The naturally deep Rockaway Inlet, combined with the remoteness of Barren Island from the rest of the developed city, made the island suitable for industrial uses.[30] An isolated settlement on the island was developed in the late 19th century.[1][31] From 1859 to 1934, approximately 26 industries had opened facilities on Barren Island, mostly on the eastern and southern coasts.[32] Few industrial sectors were enticed to move to Barren Island, precisely because of its isolation: there were no direct land routes to the rest of the city.[30] Waste management was the sole industry for which Barren Island was an ideal location, and became its main industry.[33]

The island's first main industrial use was for fish rendering plants, as well as for fertilizer plants that processed offal products.[32][34] The fish rendering plants processed schools of menhaden, a type of fish that was caught off the coast of Long Island, and turned them into fish oil or scraps.[33][35] Meanwhile, the fertilizer plants turned horse bones into glue,[34] as well as fertilizer, buttons, and materials for refining gold and sugar.[36] The plants processed almost 20,000 horse corpses annually at their peak, leading to the nickname "Dead Horse Bay" for the still-extant water body on the island's western shore,[37] since the waste processors on the island would simply dump the processed waste into that bay.[33] By the late 1850s, two plants had been built on the island.[38] The plant on the eastern shore was operated by Lefferts R. Cornell and processed animal carcases; after the facility was destroyed by fire in 1859, Cornell moved his factory to Flatbush.[39] The other corpse-processing plant, on the western shore, was operated by William B. Reynolds and ceased operations during the 1860s.[39] These fertilizer factories were the first buildings on Barren Island for which the town of Flatlands imposed property taxes.[32]

Ownership of part of the island passed in 1861 to Francis Swift.[40] No new factories were developed until at least 1868, when Smith & Co. opened a 45-acre (18 ha) fish-processing factory.

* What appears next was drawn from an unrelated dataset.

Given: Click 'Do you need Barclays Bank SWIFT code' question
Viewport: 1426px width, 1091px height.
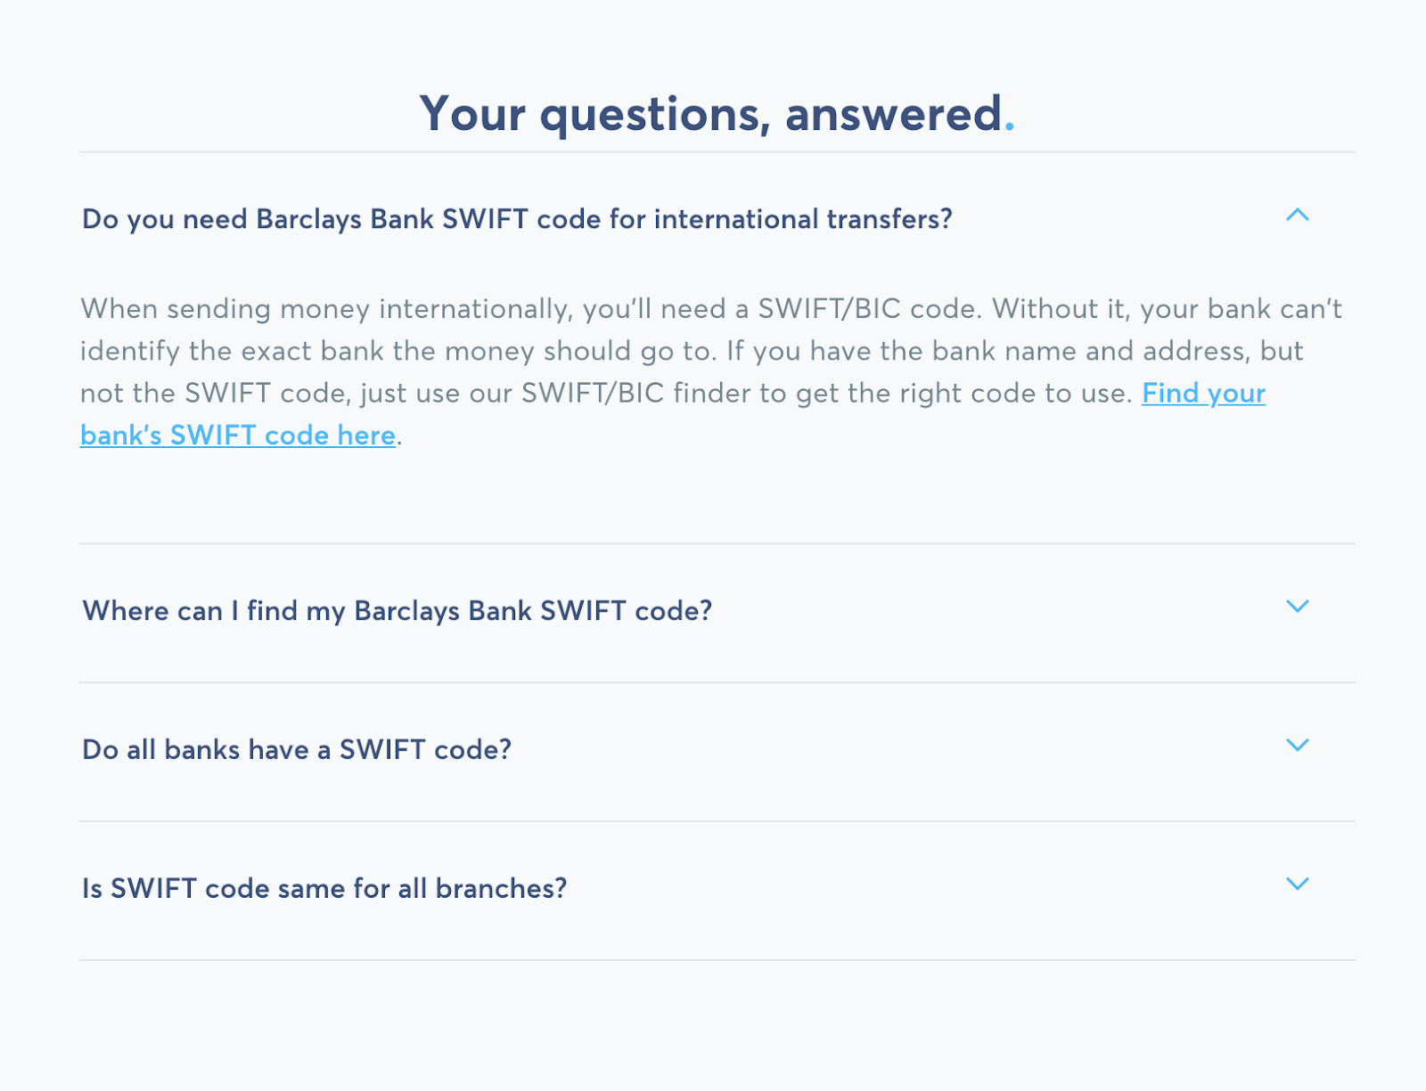Looking at the screenshot, I should (517, 219).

Steinfield and Company operated a factory from 1869 to 1873, but its purpose is unknown. A person named Simpson opened a factory on Barren Island in 1870, which closed two years later.[39] Swift and E. P. White also created their own fertilizer factory in 1872, which operated until the 1930s.[33][39] A factory belonging to the Products Manufacturing Company, located where Flatbush Avenue is now, was reportedly the world's largest carcass-processing plant.[33] Through the 1870s, eight more factories opened on the island, of which two operated only briefly.[39] Barren Island's factories, which were vulnerable to landslides, fires, or waves from high-tide, typically lasted for fleeting periods of time.[41] White's factory burned down in 1878 and was soon rebuilt.[35] By 1883, the island's oil factories hired a combined 350 men and collectively used 10 steamships.[42]

The waste-processing factories on Barren Island supported a small but thriving community, which was clustered on the island's southeastern coast.[41] In a census conducted by the town of Flatlands in 1870, it was noted than 24 people, all single men who had immigrated from Europe, lived in a single residence and likely worked at an oil factory on Barren Island.[39] A subsequent census in 1880 counted six households that were entirely composed of single men, as well as 17 families,[41][43] and found that 309 people resided on the island.[41][44] That same year, it was recorded that the island had three fish oil factories and four fertilizer plants.[35] The development of Barren Island continued in tandem with the population growth: in 1878, there were six large structures on the island's southern and eastern coasts, in contrast to the single hotel that had been reported in the 1852 map.[45] By 1884, five hundred people worked on the island.[27] The 1892 New York state census recorded four large "clusters" of laborers, from the same countries as the 1880 census, who resided in the same households on Barren Island.[44]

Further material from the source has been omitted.